New poly heterocyclic compounds based on pyrimidine-2-thiones: synthesis, evaluation of putative antiviral agents, DFT calculation, and molecular modeling

Abstract

Owing to the enormous increase in viral infections in recent years, novel antiviral candidates are both eagerly awaited and unquestionably essential for the treatment of a variety of deadly and incapacitating viral disorders. As a part of our program in this area, a new series of thiazolopyrimidine, pyrimidothiazine, [1,2,4]triazolopyrimidine and N-substituted pyrimidinethione 6–17 have been synthesized in good yields (82–91%) through a facile method using new pyrimidinethione 4 as a building block and several reagents as halo acids/ketones or hydrazonyl halids in one framework. By using several spectroscopic methods, including IR, 1H NMR, 13C NMR, elemental analysis, and DFT calculations, the chemical structures of the novel derivatives were confirmed. The synthetic compounds' cytotoxicity and in vitro antiviral efficacy were examined against HSV-1. Results demonstrated that compounds 6, 7b, 14b,c, and 17 have been found to have significant antiviral activity against HSV-1. Additionally, after examining compounds (6 and 7b)' mechanisms of action, we discovered that compound 6 had a virucidal effect and a mild effect on replication at higher concentrations, whereas compound 7b had activity in all three modes of action, with the virucidal effect being the most potent, followed by the replication effect, and then adsorption.
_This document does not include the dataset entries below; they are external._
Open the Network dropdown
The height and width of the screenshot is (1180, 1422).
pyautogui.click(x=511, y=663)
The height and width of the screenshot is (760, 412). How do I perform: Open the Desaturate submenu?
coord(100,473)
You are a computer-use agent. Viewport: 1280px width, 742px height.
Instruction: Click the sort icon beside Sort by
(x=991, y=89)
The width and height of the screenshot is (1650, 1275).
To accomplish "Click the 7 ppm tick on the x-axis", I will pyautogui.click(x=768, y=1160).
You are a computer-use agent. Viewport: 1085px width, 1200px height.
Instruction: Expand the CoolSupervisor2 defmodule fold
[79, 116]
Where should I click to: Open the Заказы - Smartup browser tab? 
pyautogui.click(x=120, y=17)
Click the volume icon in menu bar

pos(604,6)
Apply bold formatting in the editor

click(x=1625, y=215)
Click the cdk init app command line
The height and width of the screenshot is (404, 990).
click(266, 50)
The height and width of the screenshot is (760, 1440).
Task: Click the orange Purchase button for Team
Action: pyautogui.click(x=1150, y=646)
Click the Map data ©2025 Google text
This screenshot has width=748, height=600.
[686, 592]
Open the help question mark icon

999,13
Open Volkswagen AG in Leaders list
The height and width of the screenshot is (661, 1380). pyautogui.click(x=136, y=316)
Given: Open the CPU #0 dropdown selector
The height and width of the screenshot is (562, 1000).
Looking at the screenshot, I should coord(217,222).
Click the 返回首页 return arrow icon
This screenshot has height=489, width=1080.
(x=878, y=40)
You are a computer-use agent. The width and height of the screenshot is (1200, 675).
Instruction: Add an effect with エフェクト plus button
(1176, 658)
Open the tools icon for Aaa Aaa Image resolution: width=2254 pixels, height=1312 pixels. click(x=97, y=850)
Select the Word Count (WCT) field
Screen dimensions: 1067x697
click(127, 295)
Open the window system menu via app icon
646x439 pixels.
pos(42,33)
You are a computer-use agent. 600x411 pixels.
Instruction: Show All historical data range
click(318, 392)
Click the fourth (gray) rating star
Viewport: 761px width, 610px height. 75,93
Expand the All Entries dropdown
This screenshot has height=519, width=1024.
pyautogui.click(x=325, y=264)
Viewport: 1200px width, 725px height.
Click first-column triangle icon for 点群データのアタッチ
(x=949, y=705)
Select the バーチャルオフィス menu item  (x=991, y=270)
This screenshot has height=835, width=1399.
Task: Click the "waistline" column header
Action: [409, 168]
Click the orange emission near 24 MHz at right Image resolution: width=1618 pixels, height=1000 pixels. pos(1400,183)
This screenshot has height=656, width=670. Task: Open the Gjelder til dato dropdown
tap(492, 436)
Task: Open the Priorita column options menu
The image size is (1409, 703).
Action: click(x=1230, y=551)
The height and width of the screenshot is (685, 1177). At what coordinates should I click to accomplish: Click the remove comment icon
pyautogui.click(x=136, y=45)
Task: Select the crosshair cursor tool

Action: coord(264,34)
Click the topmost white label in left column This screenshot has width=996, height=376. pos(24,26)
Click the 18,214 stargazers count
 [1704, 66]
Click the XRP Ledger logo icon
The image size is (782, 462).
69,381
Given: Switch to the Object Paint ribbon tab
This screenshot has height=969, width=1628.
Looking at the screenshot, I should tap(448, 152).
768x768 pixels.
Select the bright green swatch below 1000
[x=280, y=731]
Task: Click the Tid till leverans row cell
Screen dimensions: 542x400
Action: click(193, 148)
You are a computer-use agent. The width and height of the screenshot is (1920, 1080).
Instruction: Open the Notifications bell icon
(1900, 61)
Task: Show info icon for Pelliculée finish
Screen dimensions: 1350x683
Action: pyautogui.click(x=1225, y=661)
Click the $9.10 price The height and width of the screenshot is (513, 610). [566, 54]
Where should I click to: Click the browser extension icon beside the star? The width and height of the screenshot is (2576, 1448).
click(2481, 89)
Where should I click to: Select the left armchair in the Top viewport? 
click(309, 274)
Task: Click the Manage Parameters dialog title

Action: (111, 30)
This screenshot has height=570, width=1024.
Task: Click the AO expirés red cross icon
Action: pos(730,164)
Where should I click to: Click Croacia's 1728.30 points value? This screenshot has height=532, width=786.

In order to comprehend these results, we investigated the thermal and electrical stability of the generated compounds, where their chemical and thermal properties, dipole moment, subtraction of the highest occupied molecular orbital from the lowest unoccupied molecular orbital (HOMO-LUMO gap), and molecular electrostatic potential were computed. We also, examined the binding mechanism, binding affinity, and non-bonding contacts of the generated derivatives using molecular docking against the Herpes simplex virus type-1 thymidine kinase (PDB ID: 2KI5). A hypothetical pharmacophore model was made using the Molecular Operating Environment (MOE) tool and 10 compounds with structural resemblances to those synthesized with known antiviral activity. The current work recommends compounds 6 and 7b as potential lead structures for future research and development of novel anti-HSV-1 medicines.